Floor lateral push-ups load the wrists at roughly 90 degrees of extension, and the asymmetric hand position concentrates more load on one wrist at a time. If you have carpal tunnel, wrist strain, or arthritic wrists, modify with push-up handles, dumbbell grips, or a fist position to keep the wrist neutral. High-incline lateral push-ups against a bench or counter also dramatically reduce wrist load. If pain persists, see a physical therapist or occupational therapist.

What muscles do lateral push-ups work?

Lateral push-ups primarily target the pectoralis major, anterior deltoids, and triceps brachii, with significant core activation including the obliques and transverse abdominis. The asymmetric hand position creates uneven loading that challenges anti-rotation stability far more than a standard push-up.

Are lateral push-ups harder than regular push-ups?

Yes. The offset hand position means each arm handles a different proportion of your bodyweight, and the side with the narrower position works substantially harder. The lateral walk between reps also demands core stability and coordination that standard push-ups don't require. Most people who can do 20 regular push-ups manage 8 to 12 lateral push-ups with good form.

What is the difference between a lateral push-up and a regular push-up?

In a regular push-up, both hands are symmetrically placed under the shoulders. In a lateral push-up, you walk one hand out to the side before each rep, creating an asymmetric position. This shifts more load to the closer arm's triceps and the wider arm's chest, and it adds a significant anti-rotation core challenge. You alternate sides each rep.

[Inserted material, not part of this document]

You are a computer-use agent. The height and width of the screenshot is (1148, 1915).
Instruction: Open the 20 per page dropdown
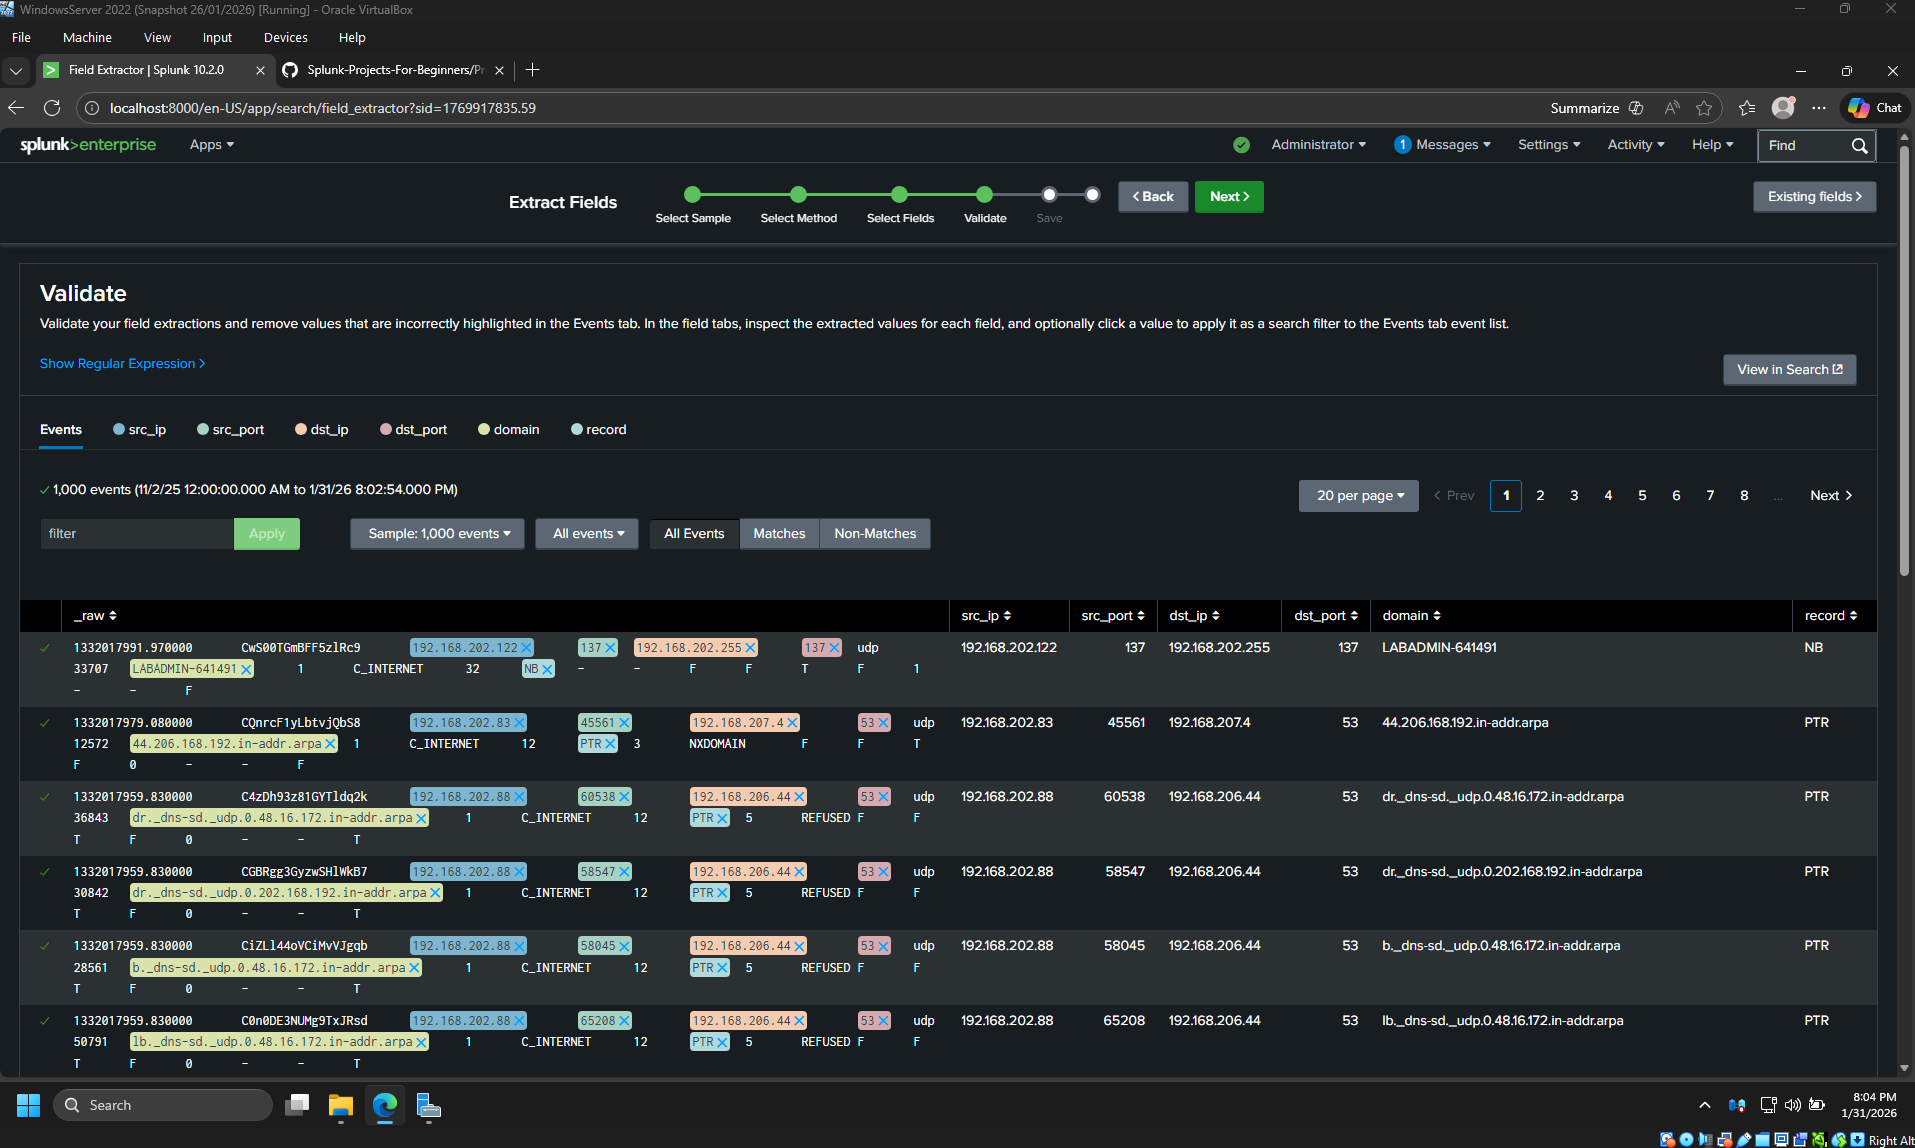[1358, 496]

Can beginners do lateral push-ups?

Lateral push-ups are an advanced exercise. Beginners should first build a solid base of 15 to 20 regular push-ups with good form. An incline variation, with hands on a bench, makes lateral push-ups accessible while you build pressing strength and core stability.

How many lateral push-ups should I do?

For strength building, 3 sets of 6 to 10 reps per side is a good target. Because each rep includes a lateral walk and an asymmetric press, the total time under tension per set is higher than regular push-ups. Quality matters more than volume with this exercise.